Expert: Robin Vega, Managing director, Cirrus Logistics

Understanding the causes

Reducing demurrage costs is a considerable challenge for most organisations shipping cargo globally. The figures involved are usually substantial, typically US$50,000 per day in the case of Crude and Liquid Natural Gas (LNG) vessels, for example.

However, the causes of delay in the terminals are often obscure and, even if the problem is identified after the event, it is clearly too late to prevent demurrage costs by then.

There are many causes of delays and they can quickly become complex. It may be that the port is simply not designed to handle the throughput now being demanded of it, but there may also be ad hoc constraints, such as terminal maintenance or a temporary shortage of pilots.

There may also be issues further back in the supply chain, with manufacturers failing to have products ready for shipment when the vessel has berthed.

 

Defining the tool to help

Clearly, this means that to forward plan robustly, terminal managers must also have visibility of supply and storage to mitigate the effects of temporary constraints and to develop a strategic plan in order to enhance future operations.
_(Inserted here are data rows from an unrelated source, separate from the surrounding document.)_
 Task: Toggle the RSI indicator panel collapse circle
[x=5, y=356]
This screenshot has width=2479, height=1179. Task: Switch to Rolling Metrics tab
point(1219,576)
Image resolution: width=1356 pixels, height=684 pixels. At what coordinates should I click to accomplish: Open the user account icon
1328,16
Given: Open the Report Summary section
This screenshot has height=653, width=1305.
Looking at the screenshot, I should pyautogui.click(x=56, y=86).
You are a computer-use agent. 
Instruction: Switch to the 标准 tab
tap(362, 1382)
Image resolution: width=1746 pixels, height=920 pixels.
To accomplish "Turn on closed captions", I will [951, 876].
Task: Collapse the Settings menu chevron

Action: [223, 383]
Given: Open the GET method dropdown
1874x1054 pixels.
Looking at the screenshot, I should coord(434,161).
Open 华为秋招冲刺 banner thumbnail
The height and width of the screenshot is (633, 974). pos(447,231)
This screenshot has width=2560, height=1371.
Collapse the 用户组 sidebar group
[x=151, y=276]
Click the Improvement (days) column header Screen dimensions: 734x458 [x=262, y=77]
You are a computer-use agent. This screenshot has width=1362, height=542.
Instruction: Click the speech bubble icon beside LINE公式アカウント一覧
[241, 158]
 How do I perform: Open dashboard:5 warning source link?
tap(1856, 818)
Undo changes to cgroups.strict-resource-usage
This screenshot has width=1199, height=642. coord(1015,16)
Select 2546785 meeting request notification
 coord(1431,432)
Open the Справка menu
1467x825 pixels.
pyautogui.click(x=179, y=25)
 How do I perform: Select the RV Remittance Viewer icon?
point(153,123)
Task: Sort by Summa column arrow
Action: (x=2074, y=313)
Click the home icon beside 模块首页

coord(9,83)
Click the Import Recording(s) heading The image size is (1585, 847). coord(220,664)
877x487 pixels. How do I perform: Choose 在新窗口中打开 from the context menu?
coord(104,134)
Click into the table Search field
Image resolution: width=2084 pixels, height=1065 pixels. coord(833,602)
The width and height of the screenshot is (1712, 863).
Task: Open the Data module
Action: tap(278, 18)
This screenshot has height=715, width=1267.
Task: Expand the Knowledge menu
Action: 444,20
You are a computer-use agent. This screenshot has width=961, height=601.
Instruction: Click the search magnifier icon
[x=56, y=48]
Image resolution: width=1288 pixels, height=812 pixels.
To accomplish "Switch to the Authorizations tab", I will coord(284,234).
However, many managers continue to be reliant on spreadsheets, administration databases and their own instincts and, while these have a place, they deliver neither the degree of visibility nor the extent of communications necessary to optimise busy terminal operations and drive down demurrage costs.

Sophisticated and intelligent solutions should relieve managers of the bulk of day-to-day berth scheduling decisions and enable them to focus on assessing ad hoc changes to the berthing plan and helping them make the best long-term decisions.

Since most ports, and the operations within them, involve a number of shareholders and other interested parties, the information delivered by the system must be readily available, in realtime, to various teams possibly located in different time zones.

Modelling your current and future operations

The way in which the plan or proposal is presented has to be easily understood and the system itself has to be relatively simple to use.

In addition, where existing port administration systems exist, the new technology must enable automated communications and integration so as to avoid the double entry of information.

And last, but by no means least, in today's global supply chains, any technology used in one part of the world must be capable of integration with other systems across the globe. In our experience, the way forward lies in advanced modelling and simulation technology.

Companies such as MiRO in Germany, APT in the UK and Qatargas/RasGas in Qatar have been using our SEABERTH scheduling and simulation tool to great effect to increase visibility of current operations and plan for future terminal changes with the overriding objective of reducing demurrage costs.

Achieving team commitment

However compelling the case for modelling and simulation may seem, its deployment must be done with sensitivity.

Company sceptics can be content with the status quo and are sometimes rightly concerned that new technologies will merely soak up valuable time.

This was certainly the experience of APT, a company jointly owned by ConocoPhillips and TOTAL.

Its advice is to introduce such colleagues to the new system gently, encouraging them to see it as an additional tool, rather than a replacement for existing systems.

Instead of rushing into formal training sessions, it is advisable instead to convert people by allowing them to test out a trial model via the safety of their own PC. APT introduced the technology several years ago and is still using an updated version. Two substantial benefits have accrued.

One is the power to communicate effectively with APT's shareholders in realtime, and the other is the sheer visibility of current and potential terminal activity on managers' computer screens, enabling them to better balance costs against throughput and achieve those key reductions in demurrage.

The measurable improvement since SEABERTH was introduced is a two-hour reduction in an average of a 17 hour delay per ship; in other words,
the improvement can be considered as a 12% reduced demurrage.